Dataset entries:
***
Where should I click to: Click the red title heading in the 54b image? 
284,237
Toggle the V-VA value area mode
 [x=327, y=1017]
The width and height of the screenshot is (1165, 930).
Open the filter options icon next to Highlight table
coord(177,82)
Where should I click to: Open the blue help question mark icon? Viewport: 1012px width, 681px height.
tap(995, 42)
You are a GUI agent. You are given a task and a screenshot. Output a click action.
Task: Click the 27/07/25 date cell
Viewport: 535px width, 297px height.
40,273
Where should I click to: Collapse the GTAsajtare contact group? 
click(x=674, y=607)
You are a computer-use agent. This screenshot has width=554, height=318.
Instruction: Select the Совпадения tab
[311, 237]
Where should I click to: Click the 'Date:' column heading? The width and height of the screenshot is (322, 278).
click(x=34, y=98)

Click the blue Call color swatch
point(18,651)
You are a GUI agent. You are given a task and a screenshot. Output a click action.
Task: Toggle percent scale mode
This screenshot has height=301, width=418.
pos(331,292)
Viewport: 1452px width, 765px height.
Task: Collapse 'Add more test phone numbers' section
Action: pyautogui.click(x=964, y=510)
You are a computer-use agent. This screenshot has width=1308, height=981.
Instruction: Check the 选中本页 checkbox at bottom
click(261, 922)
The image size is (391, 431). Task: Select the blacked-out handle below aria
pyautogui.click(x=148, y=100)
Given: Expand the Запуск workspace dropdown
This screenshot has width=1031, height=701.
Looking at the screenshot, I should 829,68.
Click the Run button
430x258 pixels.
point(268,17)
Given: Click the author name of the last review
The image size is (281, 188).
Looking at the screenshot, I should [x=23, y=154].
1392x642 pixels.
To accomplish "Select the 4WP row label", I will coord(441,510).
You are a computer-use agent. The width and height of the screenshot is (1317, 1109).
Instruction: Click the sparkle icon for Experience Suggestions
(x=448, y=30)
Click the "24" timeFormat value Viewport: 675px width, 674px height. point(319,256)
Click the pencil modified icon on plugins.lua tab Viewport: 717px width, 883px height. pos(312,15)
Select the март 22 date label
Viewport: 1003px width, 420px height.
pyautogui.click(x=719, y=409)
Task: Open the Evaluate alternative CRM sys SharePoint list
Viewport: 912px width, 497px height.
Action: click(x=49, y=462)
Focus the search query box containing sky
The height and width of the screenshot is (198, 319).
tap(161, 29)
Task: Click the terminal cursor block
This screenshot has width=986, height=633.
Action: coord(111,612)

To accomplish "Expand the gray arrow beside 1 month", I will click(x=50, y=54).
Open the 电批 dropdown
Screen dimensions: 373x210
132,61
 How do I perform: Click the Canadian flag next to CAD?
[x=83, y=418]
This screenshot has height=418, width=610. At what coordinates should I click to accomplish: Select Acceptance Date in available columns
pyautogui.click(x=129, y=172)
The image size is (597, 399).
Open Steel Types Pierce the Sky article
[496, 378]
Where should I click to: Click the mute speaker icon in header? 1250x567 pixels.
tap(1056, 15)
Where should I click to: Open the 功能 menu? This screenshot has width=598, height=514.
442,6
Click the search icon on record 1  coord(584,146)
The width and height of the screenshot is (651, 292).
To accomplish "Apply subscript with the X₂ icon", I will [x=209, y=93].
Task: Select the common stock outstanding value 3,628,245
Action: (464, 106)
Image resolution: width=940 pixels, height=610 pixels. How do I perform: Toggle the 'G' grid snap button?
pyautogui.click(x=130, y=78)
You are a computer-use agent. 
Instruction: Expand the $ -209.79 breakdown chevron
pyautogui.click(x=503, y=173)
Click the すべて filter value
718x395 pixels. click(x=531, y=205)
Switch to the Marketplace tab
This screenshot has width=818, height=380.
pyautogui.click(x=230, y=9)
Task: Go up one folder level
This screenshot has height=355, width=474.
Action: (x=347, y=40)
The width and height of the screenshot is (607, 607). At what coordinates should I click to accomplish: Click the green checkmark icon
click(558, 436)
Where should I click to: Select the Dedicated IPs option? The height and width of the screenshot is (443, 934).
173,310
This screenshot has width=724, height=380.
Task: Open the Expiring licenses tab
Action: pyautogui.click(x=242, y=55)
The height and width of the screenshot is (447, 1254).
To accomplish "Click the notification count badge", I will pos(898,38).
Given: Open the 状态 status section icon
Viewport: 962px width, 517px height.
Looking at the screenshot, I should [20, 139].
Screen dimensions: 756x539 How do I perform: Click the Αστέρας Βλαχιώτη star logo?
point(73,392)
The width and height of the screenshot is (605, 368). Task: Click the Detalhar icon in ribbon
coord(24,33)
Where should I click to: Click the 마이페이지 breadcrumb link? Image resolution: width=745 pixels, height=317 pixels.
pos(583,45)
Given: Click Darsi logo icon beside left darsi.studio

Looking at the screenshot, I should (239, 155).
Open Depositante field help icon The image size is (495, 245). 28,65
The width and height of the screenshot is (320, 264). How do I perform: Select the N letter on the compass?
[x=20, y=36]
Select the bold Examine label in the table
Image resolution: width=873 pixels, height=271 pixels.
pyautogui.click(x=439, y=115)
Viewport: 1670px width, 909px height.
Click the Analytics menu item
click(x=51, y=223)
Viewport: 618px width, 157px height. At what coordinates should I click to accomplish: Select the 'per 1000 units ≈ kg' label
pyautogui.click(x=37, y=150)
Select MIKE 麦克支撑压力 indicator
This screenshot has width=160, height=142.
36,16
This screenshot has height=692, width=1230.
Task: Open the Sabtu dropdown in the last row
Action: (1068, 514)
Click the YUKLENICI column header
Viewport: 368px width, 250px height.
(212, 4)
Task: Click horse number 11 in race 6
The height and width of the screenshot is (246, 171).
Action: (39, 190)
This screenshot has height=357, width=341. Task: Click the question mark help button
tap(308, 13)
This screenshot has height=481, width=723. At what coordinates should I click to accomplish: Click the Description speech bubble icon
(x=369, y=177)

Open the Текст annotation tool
***
About this exercise:
Return the data from the top line through the bottom line exactly.

Answer box:
Where should I click to: Click the red title heading in the 54b image? 
284,237
Toggle the V-VA value area mode
 [x=327, y=1017]
The width and height of the screenshot is (1165, 930).
Open the filter options icon next to Highlight table
coord(177,82)
Where should I click to: Open the blue help question mark icon? Viewport: 1012px width, 681px height.
tap(995, 42)
You are a GUI agent. You are given a task and a screenshot. Output a click action.
Task: Click the 27/07/25 date cell
Viewport: 535px width, 297px height.
40,273
Where should I click to: Collapse the GTAsajtare contact group? 
click(x=674, y=607)
You are a computer-use agent. This screenshot has width=554, height=318.
Instruction: Select the Совпадения tab
[311, 237]
Where should I click to: Click the 'Date:' column heading? The width and height of the screenshot is (322, 278).
click(x=34, y=98)

Click the blue Call color swatch
point(18,651)
You are a GUI agent. You are given a task and a screenshot. Output a click action.
Task: Toggle percent scale mode
This screenshot has height=301, width=418.
pos(331,292)
Viewport: 1452px width, 765px height.
Task: Collapse 'Add more test phone numbers' section
Action: pyautogui.click(x=964, y=510)
You are a computer-use agent. This screenshot has width=1308, height=981.
Instruction: Check the 选中本页 checkbox at bottom
click(261, 922)
The image size is (391, 431). Task: Select the blacked-out handle below aria
pyautogui.click(x=148, y=100)
Given: Expand the Запуск workspace dropdown
This screenshot has width=1031, height=701.
Looking at the screenshot, I should 829,68.
Click the Run button
430x258 pixels.
point(268,17)
Given: Click the author name of the last review
The image size is (281, 188).
Looking at the screenshot, I should [x=23, y=154].
1392x642 pixels.
To accomplish "Select the 4WP row label", I will coord(441,510).
You are a computer-use agent. The width and height of the screenshot is (1317, 1109).
Instruction: Click the sparkle icon for Experience Suggestions
(x=448, y=30)
Click the "24" timeFormat value Viewport: 675px width, 674px height. point(319,256)
Click the pencil modified icon on plugins.lua tab Viewport: 717px width, 883px height. pos(312,15)
Select the март 22 date label
Viewport: 1003px width, 420px height.
pyautogui.click(x=719, y=409)
Task: Open the Evaluate alternative CRM sys SharePoint list
Viewport: 912px width, 497px height.
Action: click(x=49, y=462)
Focus the search query box containing sky
The height and width of the screenshot is (198, 319).
tap(161, 29)
Task: Click the terminal cursor block
This screenshot has width=986, height=633.
Action: coord(111,612)

To accomplish "Expand the gray arrow beside 1 month", I will click(x=50, y=54).
Open the 电批 dropdown
Screen dimensions: 373x210
132,61
 How do I perform: Click the Canadian flag next to CAD?
[x=83, y=418]
This screenshot has height=418, width=610. At what coordinates should I click to accomplish: Select Acceptance Date in available columns
pyautogui.click(x=129, y=172)
The image size is (597, 399).
Open Steel Types Pierce the Sky article
[496, 378]
Where should I click to: Click the mute speaker icon in header? 1250x567 pixels.
tap(1056, 15)
Where should I click to: Open the 功能 menu? This screenshot has width=598, height=514.
442,6
Click the search icon on record 1  coord(584,146)
The width and height of the screenshot is (651, 292).
To accomplish "Apply subscript with the X₂ icon", I will [x=209, y=93].
Task: Select the common stock outstanding value 3,628,245
Action: (464, 106)
Image resolution: width=940 pixels, height=610 pixels. How do I perform: Toggle the 'G' grid snap button?
pyautogui.click(x=130, y=78)
You are a computer-use agent. 
Instruction: Expand the $ -209.79 breakdown chevron
pyautogui.click(x=503, y=173)
Click the すべて filter value
718x395 pixels. click(x=531, y=205)
Switch to the Marketplace tab
This screenshot has width=818, height=380.
pyautogui.click(x=230, y=9)
Task: Go up one folder level
This screenshot has height=355, width=474.
Action: (x=347, y=40)
The width and height of the screenshot is (607, 607). At what coordinates should I click to accomplish: Click the green checkmark icon
click(558, 436)
Where should I click to: Select the Dedicated IPs option? The height and width of the screenshot is (443, 934).
173,310
This screenshot has width=724, height=380.
Task: Open the Expiring licenses tab
Action: pyautogui.click(x=242, y=55)
The height and width of the screenshot is (447, 1254).
To accomplish "Click the notification count badge", I will pos(898,38).
Given: Open the 状态 status section icon
Viewport: 962px width, 517px height.
Looking at the screenshot, I should [20, 139].
Screen dimensions: 756x539 How do I perform: Click the Αστέρας Βλαχιώτη star logo?
point(73,392)
The width and height of the screenshot is (605, 368). Task: Click the Detalhar icon in ribbon
coord(24,33)
Where should I click to: Click the 마이페이지 breadcrumb link? Image resolution: width=745 pixels, height=317 pixels.
pos(583,45)
Given: Click Darsi logo icon beside left darsi.studio

Looking at the screenshot, I should (239, 155).
Open Depositante field help icon The image size is (495, 245). 28,65
The width and height of the screenshot is (320, 264). How do I perform: Select the N letter on the compass?
[x=20, y=36]
Select the bold Examine label in the table
Image resolution: width=873 pixels, height=271 pixels.
pyautogui.click(x=439, y=115)
Viewport: 1670px width, 909px height.
Click the Analytics menu item
click(x=51, y=223)
Viewport: 618px width, 157px height. At what coordinates should I click to accomplish: Select the 'per 1000 units ≈ kg' label
pyautogui.click(x=37, y=150)
Select MIKE 麦克支撑压力 indicator
This screenshot has width=160, height=142.
36,16
This screenshot has height=692, width=1230.
Task: Open the Sabtu dropdown in the last row
Action: (1068, 514)
Click the YUKLENICI column header
Viewport: 368px width, 250px height.
(212, 4)
Task: Click horse number 11 in race 6
The height and width of the screenshot is (246, 171).
Action: (39, 190)
This screenshot has height=357, width=341. Task: Click the question mark help button
tap(308, 13)
This screenshot has height=481, width=723. At what coordinates should I click to accomplish: Click the Description speech bubble icon
(x=369, y=177)

Open the Текст annotation tool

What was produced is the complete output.